# About this exercise
Copy exactly. Include the line containing "Given: Remove Power I (Solar) tag", every line after it, and the last line below, but no pictures.

# Dataset extract
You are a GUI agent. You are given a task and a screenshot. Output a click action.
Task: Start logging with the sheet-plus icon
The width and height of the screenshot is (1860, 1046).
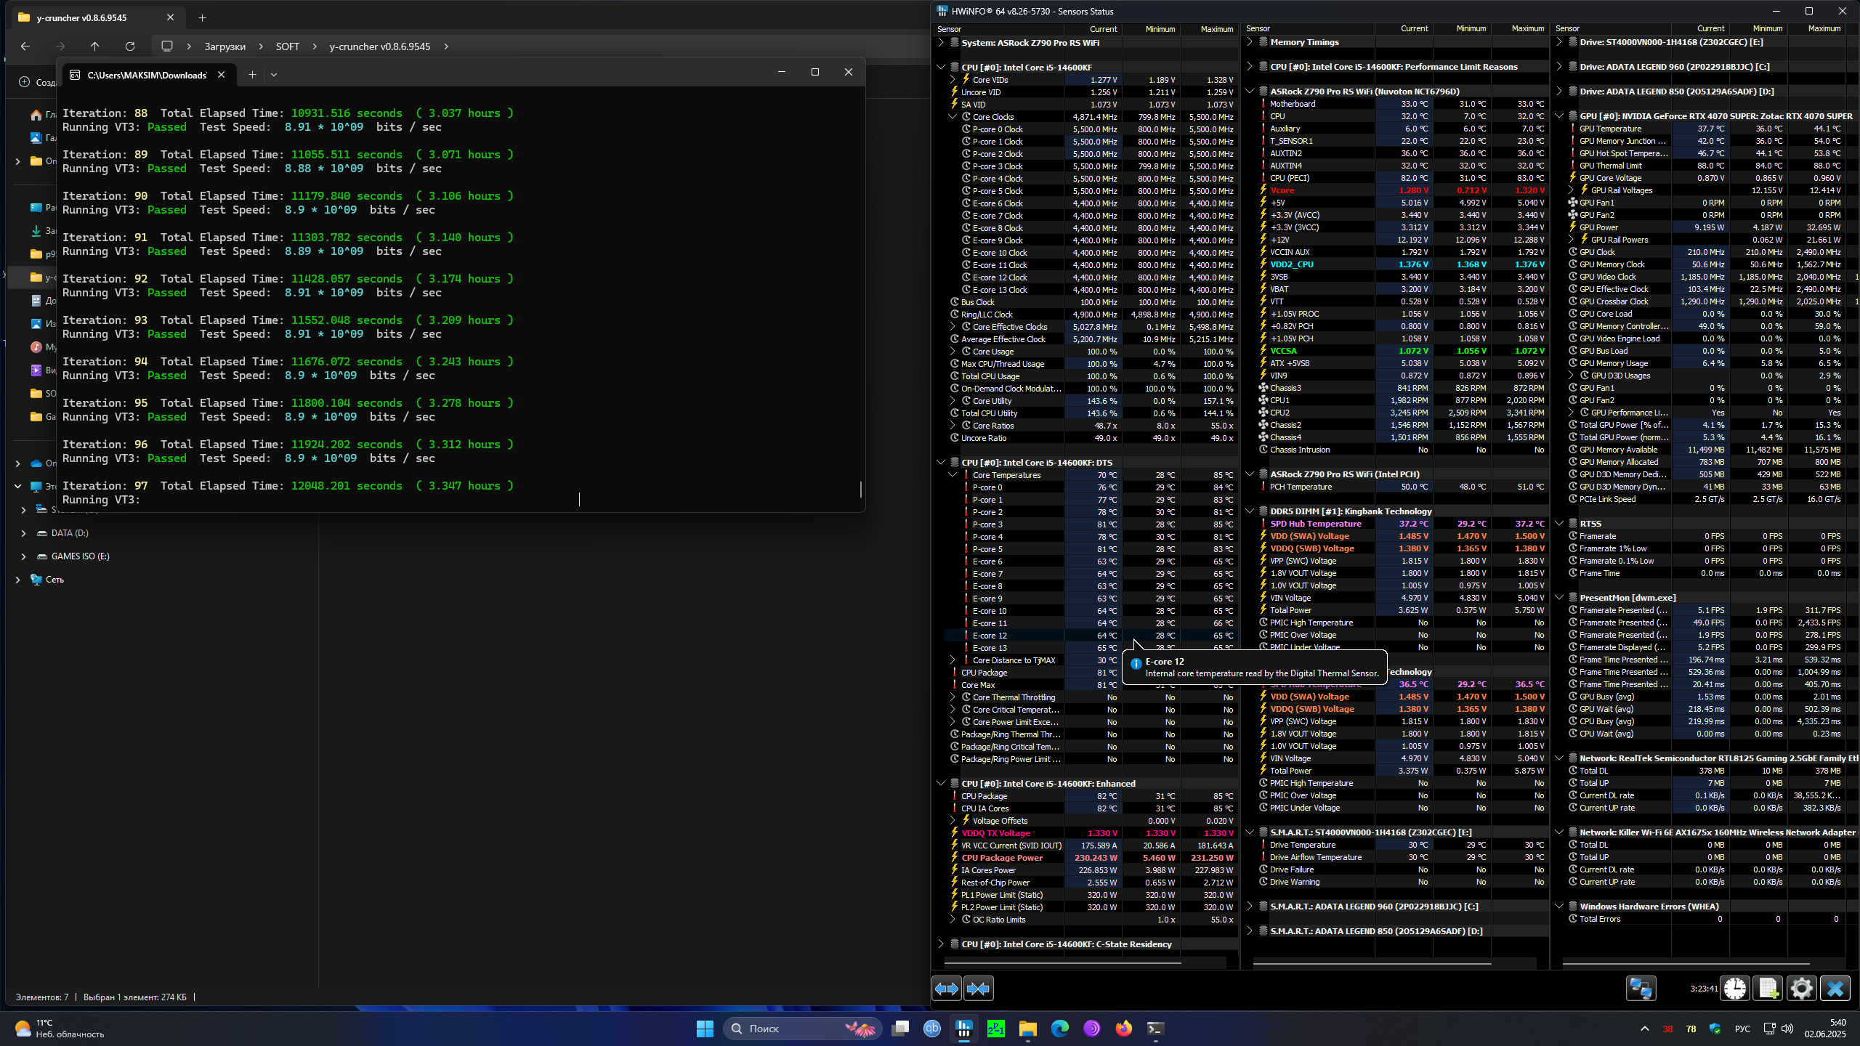click(x=1768, y=989)
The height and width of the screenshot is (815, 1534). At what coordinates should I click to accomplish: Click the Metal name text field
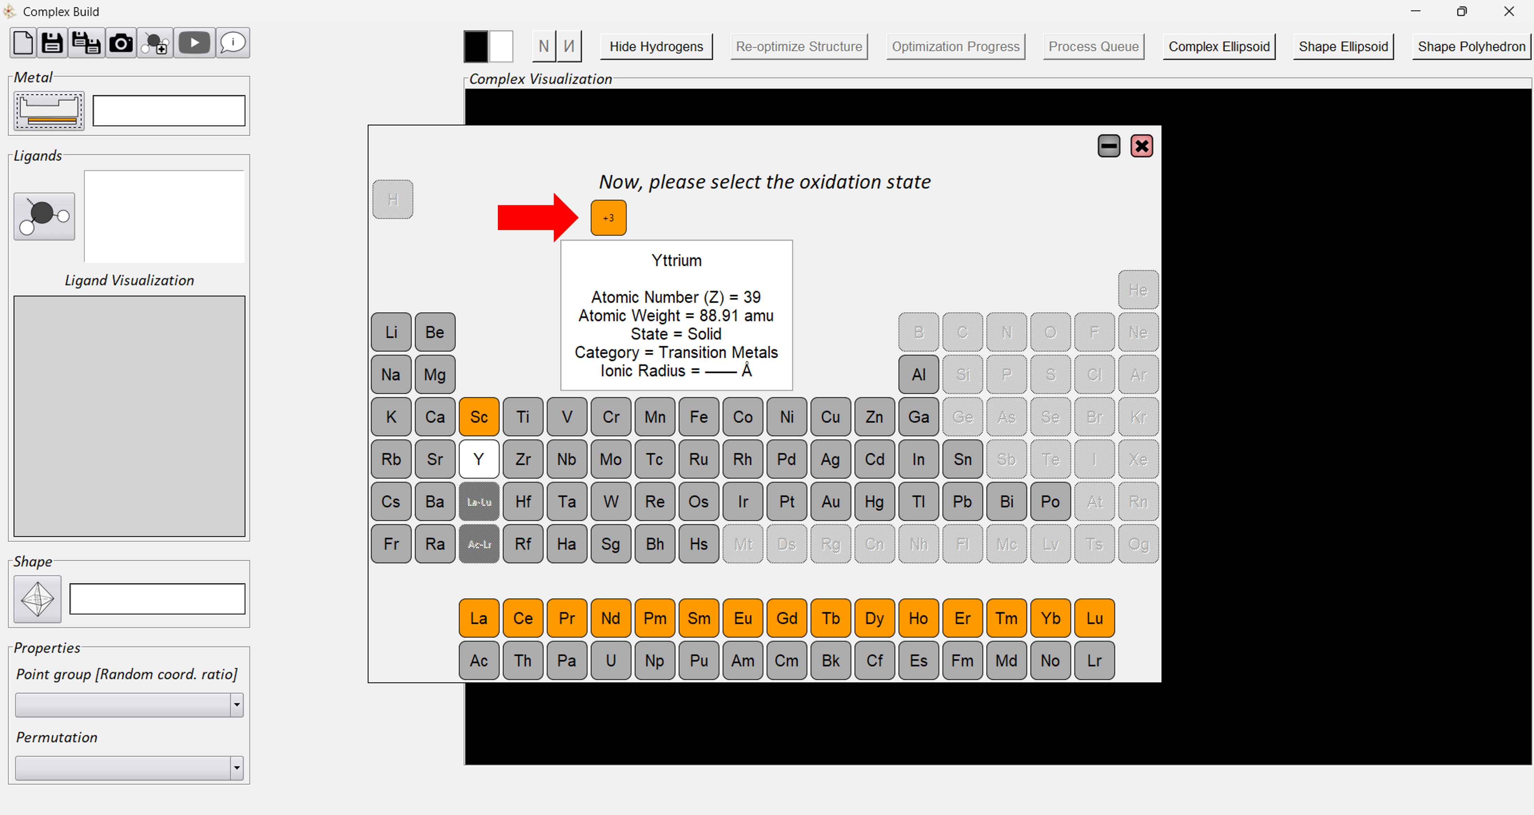[169, 111]
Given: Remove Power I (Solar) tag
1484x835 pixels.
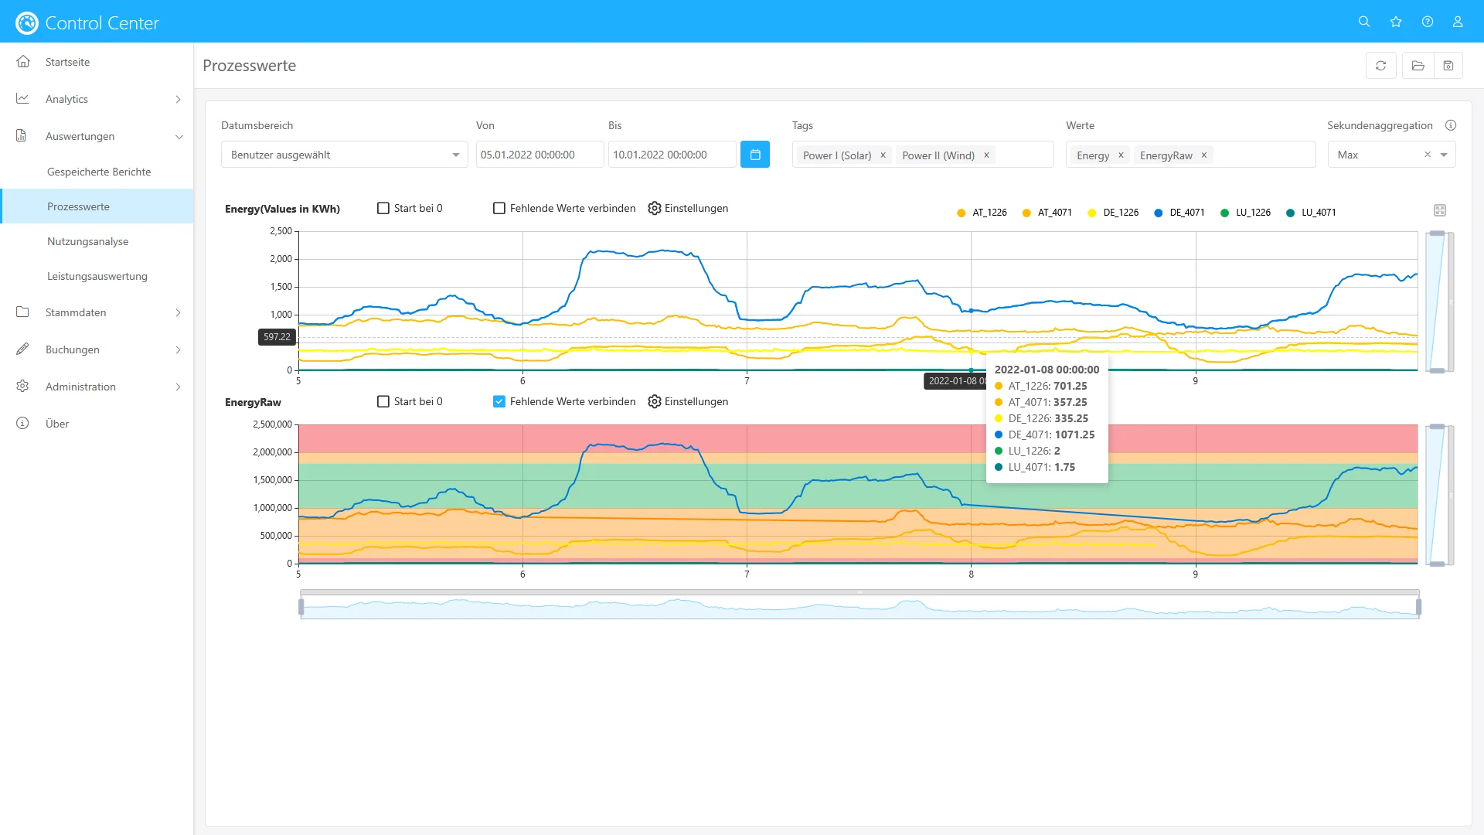Looking at the screenshot, I should coord(883,155).
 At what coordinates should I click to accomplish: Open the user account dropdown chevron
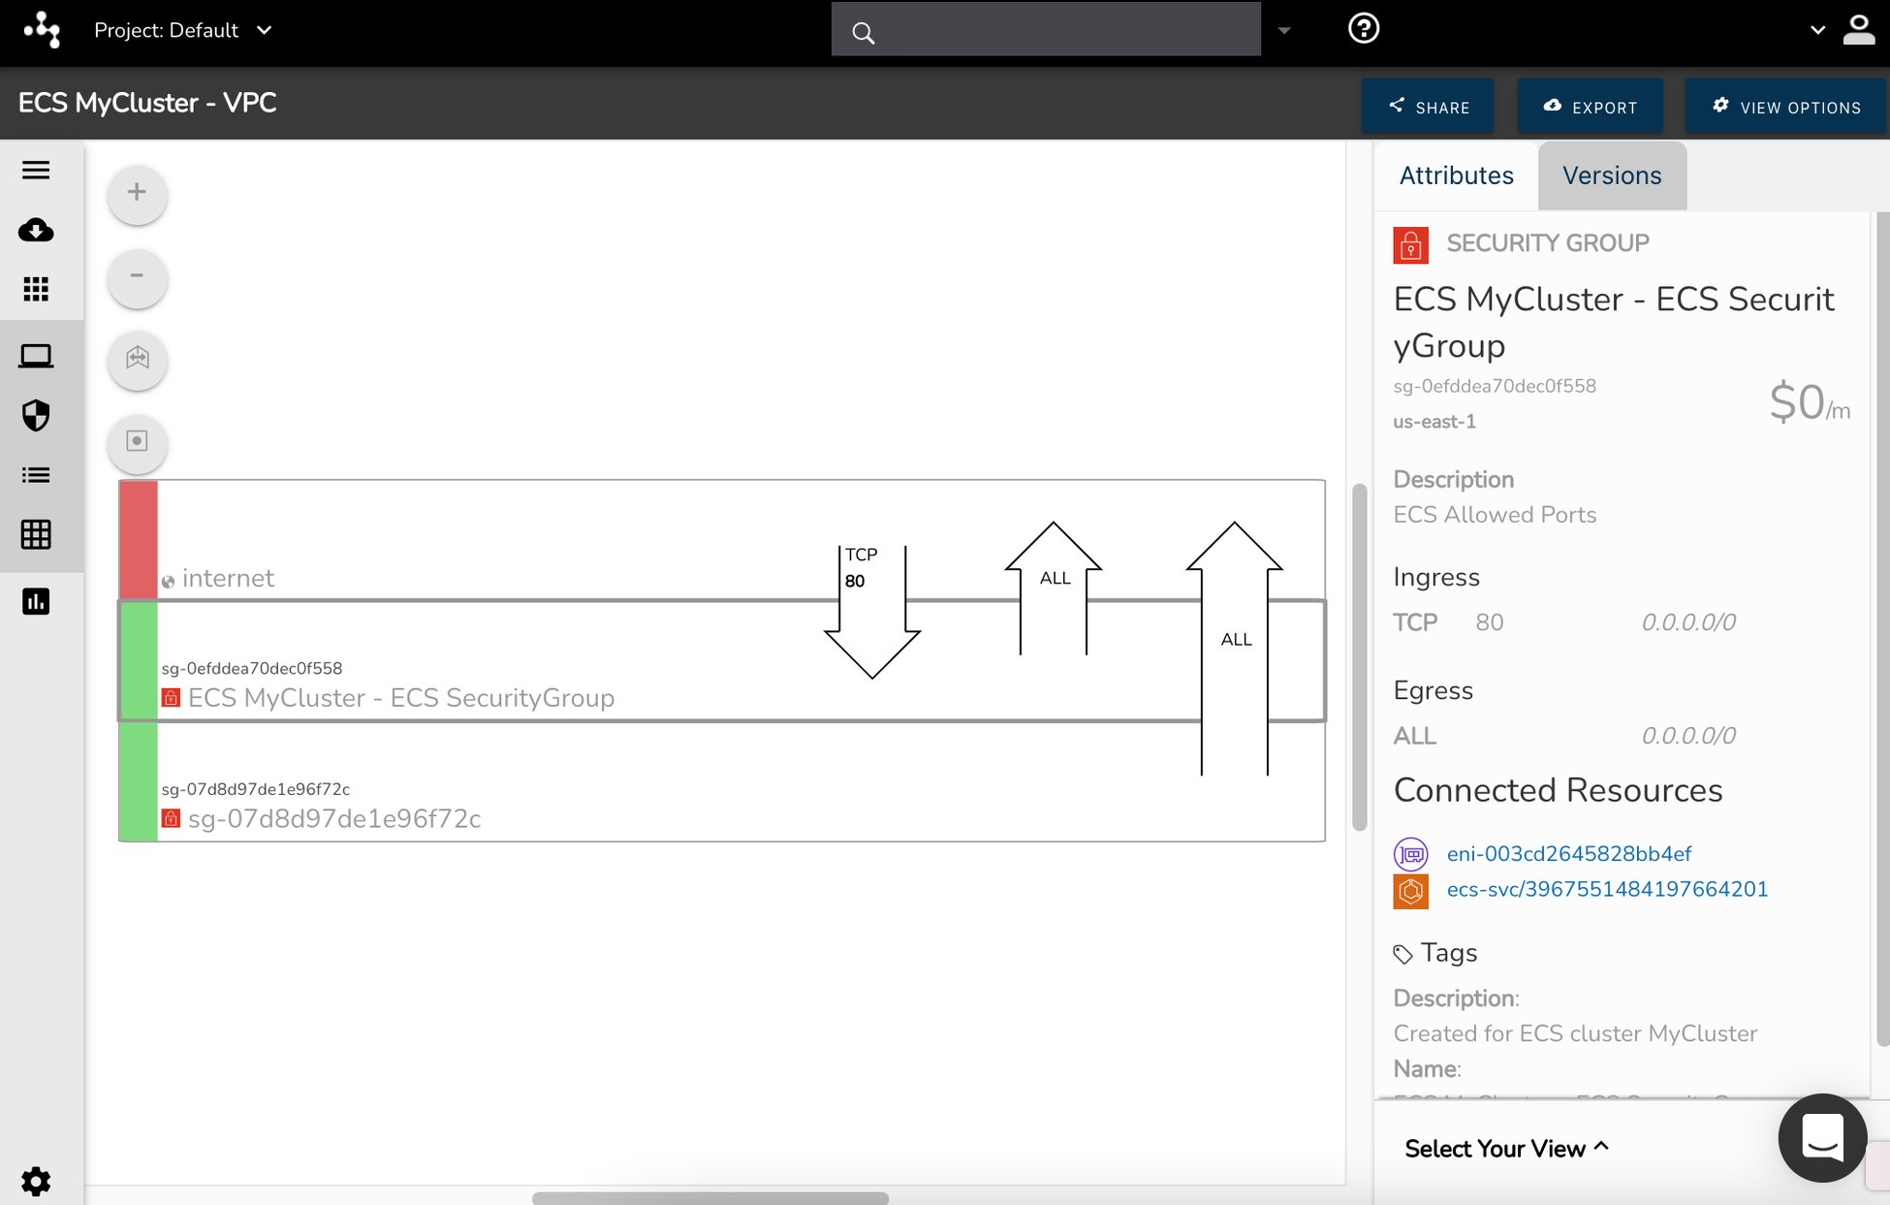[1817, 30]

# Written solution
Given: Remove Power I (Solar) tag
1484x835 pixels.
Looking at the screenshot, I should coord(883,155).
 At what coordinates should I click to accomplish: Open the user account dropdown chevron
[1817, 30]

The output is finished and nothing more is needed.